Pfingsten steht vor der Tür, und der St. Galler Lyriker Ivo Ledergerber liefert uns ein Wochengedicht dazu.
In Zungen reden
wenn aus dem Mund Wörter schlüpfen
die ich noch nie gebraucht
Sätze die ich noch nie gesagt
wenn ich mich selbst
nicht verstehe
und trotzdem
hineinwerfe
die ganze Kraft
den ganzen Mut die ganze Wut
die gesamte Liebe alle
und
alles
in
Lob
und Fluch
laut wird
vielzungig
als wär ich viele
ein ganzer Chor.
Was «in Zungen reden» in der biblischen Apostelgeschichte genau meint, ist umstritten. Es wird zum einen als unverständliches Sprechen ausgelegt, zum andern als ein Reden in verschiedenen Sprachen. In beiden Fällen ist aber ein Reden gemeint, das einen direkten Zugang zu Gott eröffnet, sei es im Gestammel des individuellen Gebets, sei es dadurch, dass auch jene Leute Gottes Wort vernehmen, die es bisher nicht verstehen konnten.
Ivo Ledergerber gebraucht das Bild der Zungenrede in weltlichem Sinn, als eine Form des Sprechens, das nicht der Kontrolle des rationalen Denkens unterliegt und keine Rücksicht auf Logik und sprachliche Richtigkeit nimmt. Es ist eine Methode der Selbsterfahrung im weitesten Sinn. Dem Sprechenden ist selber nicht verständlich, was er äussert, aber es löst ihm die Zunge, bringt die Emotionen und Lebenskräfte ins Fliessen. Das Erleben endet in der Ahnung, dass hier «ein ganzer Chor» zum Einsatz gekommen ist, dass im Zungenreden die Vielstimmigkeit des sprechenden Ichs hörbar wurde. Das Individuum erfährt sich als Zusammenklang unterschiedlicher, ja gegensätzlicher Tonarten und Töne.
Das Gedicht führt das Reden in Zungen nicht vor, es spricht darüber, so wie es auch die Apostel nicht vorführen, sondern berichtend erwähnen.
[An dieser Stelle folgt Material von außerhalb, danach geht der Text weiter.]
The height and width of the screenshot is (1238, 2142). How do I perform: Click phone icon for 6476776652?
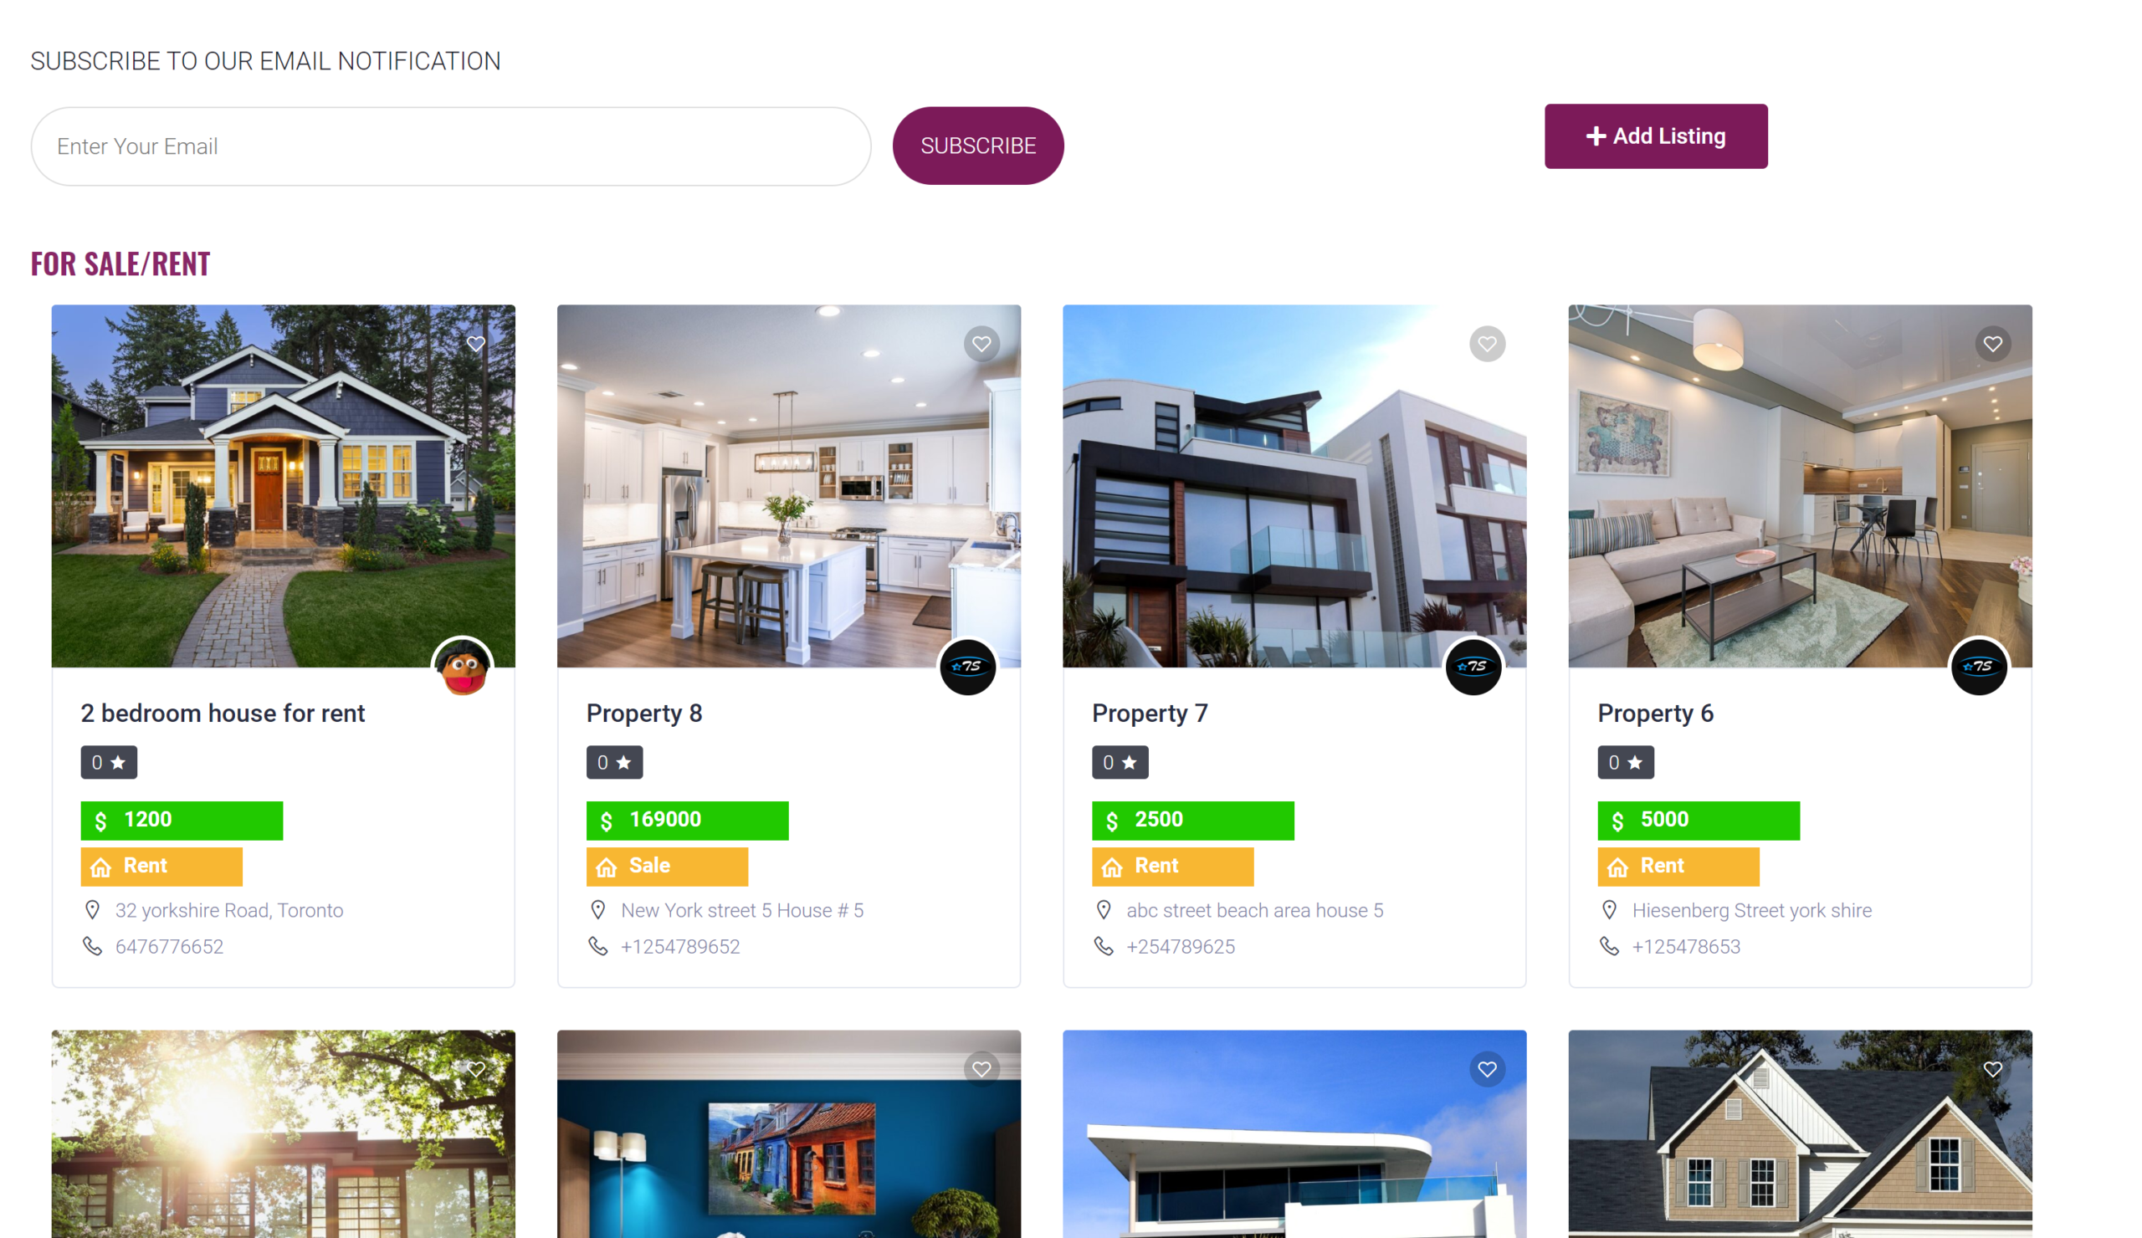(92, 947)
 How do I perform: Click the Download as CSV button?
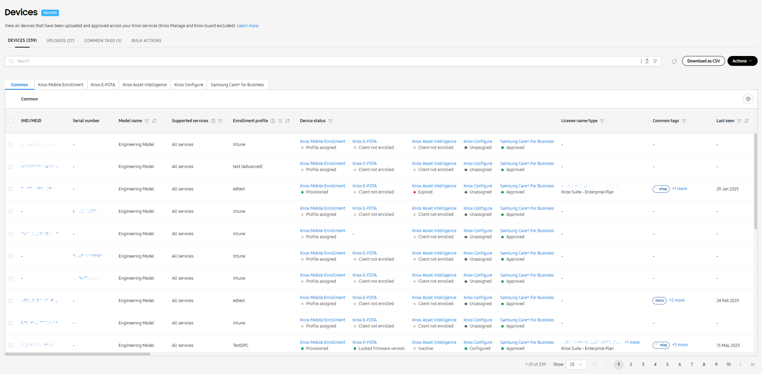(703, 61)
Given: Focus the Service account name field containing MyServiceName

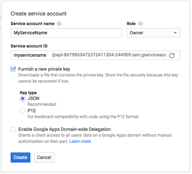Looking at the screenshot, I should pyautogui.click(x=66, y=33).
Während sich Lukas und Paulus auf ein Geschehen beziehen, das stattgefunden hat («sie redeten in Zungen und weissagten» Apg 19,6), bleibt im Gedicht offen, ob es sich um eine erprobte Praxis oder um einen Wunsch handelt, den es noch zu erfüllen gäbe. Die Erinnerung oder die Sehnsucht lassen das Ich so in Eifer geraten, dass es einen Moment nach Worten suchen muss und sein Redefluss ins Stocken gerät, bevor es sich wieder auffängt und die Aufzählung zu Ende führt. Fast so, als hätte der Einfall, ein Pfingstgedicht zu schreiben, einen kurzen Einfall des Pfingstgeistes nach sich gezogen.